In step 6, the specific steps of performing result screening on the second result set S3 obtained in step 4 by using the frequent item rule extracted in step 5 are as follows:

6.1) first calculate the tintof each new word in the second result set S3w|, f(w), f(s), P(T _w), dl, qtThen step 6.2) is performed;

6.2) screening the parameters obtained by calculation in the step 6.1) according to the frequent item rule obtained in the step 5; if the rule is met, no processing is carried out; and if the rule is not met, adding the separator removed in the step 4 to the original position.

The invention has the following advantages:

the method comprises the steps of firstly extracting terms from a standard as a dictionary, then carrying out reverse maximum matching algorithm processing on subway design specifications according to the dictionary to obtain a result set, carrying out boundary correction processing on the result set according to a front and back affixed word dictionary obtained by manual induction, then extracting frequent item rules by utilizing an FP-growth algorithm, and finally screening results after boundary correction by utilizing the frequent item rules, wherein the whole process is realized in a full-automatic manner.

The method constructs a dictionary according to terms in the specification, performs Chinese word segmentation processing on subway design specification based on the dictionary, performs preliminary correction on word segmentation results by utilizing pre-defined prefix and suffix word dictionaries, and performs screening processing on the preliminary correction results on the basis of extracting frequent item rules based on an FP-growth algorithm, so that the word segmentation results are more accurate, and the whole process is fully automatically realized.

Drawings

FIG. 1 is a flow chart of the method of the present invention.

Detailed Description

The present invention will be described in detail with reference to specific embodiments.

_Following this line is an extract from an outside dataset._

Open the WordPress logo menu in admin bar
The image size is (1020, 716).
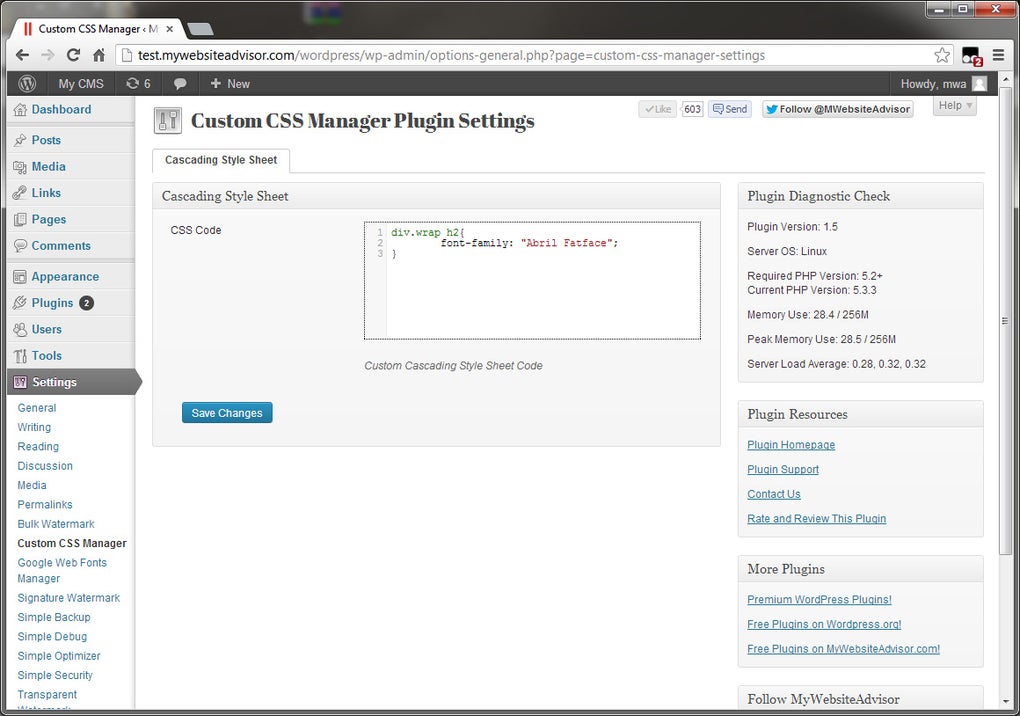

The invention relates to a Chinese word segmentation boundary correction method based on frequent terms, which can be used for data processing of subway design. The method specifically comprises the following steps:

step 1: extracting terms from the specification standard as a dictionary;

if no match exists, executing step 3.4);

Step 5, extracting frequent item rules by using an FP-growth algorithm;

wherein,wto correct new words, countwI iswThe length of (a) of (b),f(w) Is thatwThe frequency of the words of (a) is,sis composed ofwThe nested word of (a) is set,f(s) Is composed ofwThe word frequency of the nested word of (2),T _wis composed ofwThe standard of (2) to focus the word,P(T _w) Is thatwThe frequency of the words in the standard set,dlandqtthe result parameters are calculated by the corresponding formulas, and have no practical significance;

taking the suffix "door" as an example, after boundary correction, the new word "department" is identified. The word is 2 in length, thuswL = 0; the "department" is not presented in the form of a separate word in the specification, and thusf(w) Is 0; government supervisorDepartment of department"and" government major editionPart (A) Door with a door panel"etc. nesting words occur 7 times in total, thereforef(s) Is 7, and because the nested words that appear are all standard hits,P(T _w) Also 7. Is calculated bydlIs a non-volatile organic compound (I) with a value of 0,qtis 1. The data behavior of the current new word "department" is:f(s), P(T _w), qt。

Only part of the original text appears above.